The EU has threatened to slap  sanctions on Thailand’s fishing industry if it doesn’t clean up its act, but one leading expert said the timeframe is too short to make any real changes.

The EU last week threatened to ban imports of seafood caught in Thai waters, as the world’s 3rd largest seafood exporter catches much of its fish illegally, using unregistered boats in an industry that offers little transparency about where the seafood comes from.

The EU, which buys vast quantities of Thai seafood, has given Thailand’s military government six months to comply, but that’s a tall order and will require much bureaucratic maneuvering to register fishing vessels, and implement compliance measures.

Politically and economically the Thai government will attempt to comply but the timeframe is perhaps too short for it to satisfactorily clean up the industry before sanctions are imposed, Robert Dayley, author of the book “Southeast Asia in the New International Era,” told Borderless News.

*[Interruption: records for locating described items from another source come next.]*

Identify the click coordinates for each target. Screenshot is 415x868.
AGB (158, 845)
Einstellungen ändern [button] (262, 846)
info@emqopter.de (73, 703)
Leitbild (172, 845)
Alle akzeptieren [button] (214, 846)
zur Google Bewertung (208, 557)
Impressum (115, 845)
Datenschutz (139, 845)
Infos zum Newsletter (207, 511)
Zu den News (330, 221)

Thailand was warned in 2011 but has done little to address illegal fishing practices, being distracted by all the ongoing political instability affecting actual governance.

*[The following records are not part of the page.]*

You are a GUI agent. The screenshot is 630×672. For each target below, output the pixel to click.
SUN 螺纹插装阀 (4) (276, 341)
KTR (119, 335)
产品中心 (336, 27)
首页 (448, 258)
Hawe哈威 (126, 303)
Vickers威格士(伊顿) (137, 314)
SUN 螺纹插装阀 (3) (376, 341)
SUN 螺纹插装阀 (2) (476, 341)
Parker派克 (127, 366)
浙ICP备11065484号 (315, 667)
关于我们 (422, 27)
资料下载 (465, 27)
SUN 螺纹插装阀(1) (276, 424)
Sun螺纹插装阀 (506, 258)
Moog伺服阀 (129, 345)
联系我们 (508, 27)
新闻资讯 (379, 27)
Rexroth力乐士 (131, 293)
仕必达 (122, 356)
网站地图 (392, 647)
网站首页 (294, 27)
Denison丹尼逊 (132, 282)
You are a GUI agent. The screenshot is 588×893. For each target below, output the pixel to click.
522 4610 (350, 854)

Now some Thai officials have mentioned using dictatorial powers under Article 44 of the post-coup constitution – which concentrates the judicial, legislative and executive powers into the hands of the military junta – to somehow miraculously  manage the Thai fishing fleet by decree.

But the pervasiveness of illegal fishing, decades of lax enforcement, and underdeveloped systems to properly register and regulate catches is more important to the result than wielding dictatorial powers, Dayley said.

There is no question though that the EU threat is producing a major incentive on Thai authorities to come into compliance. South Korea faced a similar EU threat and made changes to avoid full sanctions. The capacity of the Thai government rarely matches that of South Korea’s so it remains to be seen if Thailand’s ruling junta will prove able to stave off sanctions, he said.

Dayley noted the particular standards set by the EU in 2010 relate only to the environmental consequences of illegal fishing.

“The EU is demonstrating that a large demand market can force changes on suppliers to adopt greener practices. They are telling Asian fish exporters that European consumers demand to know the source of their fish and expect it to be legally caught and properly monitored,” he said.

The environmental aims are bringing needed attention to the human rights issues and proving to be a positive spillover in terms of cleaning up many reprehensible labor practices in Thailand’s fishing industry, he contended.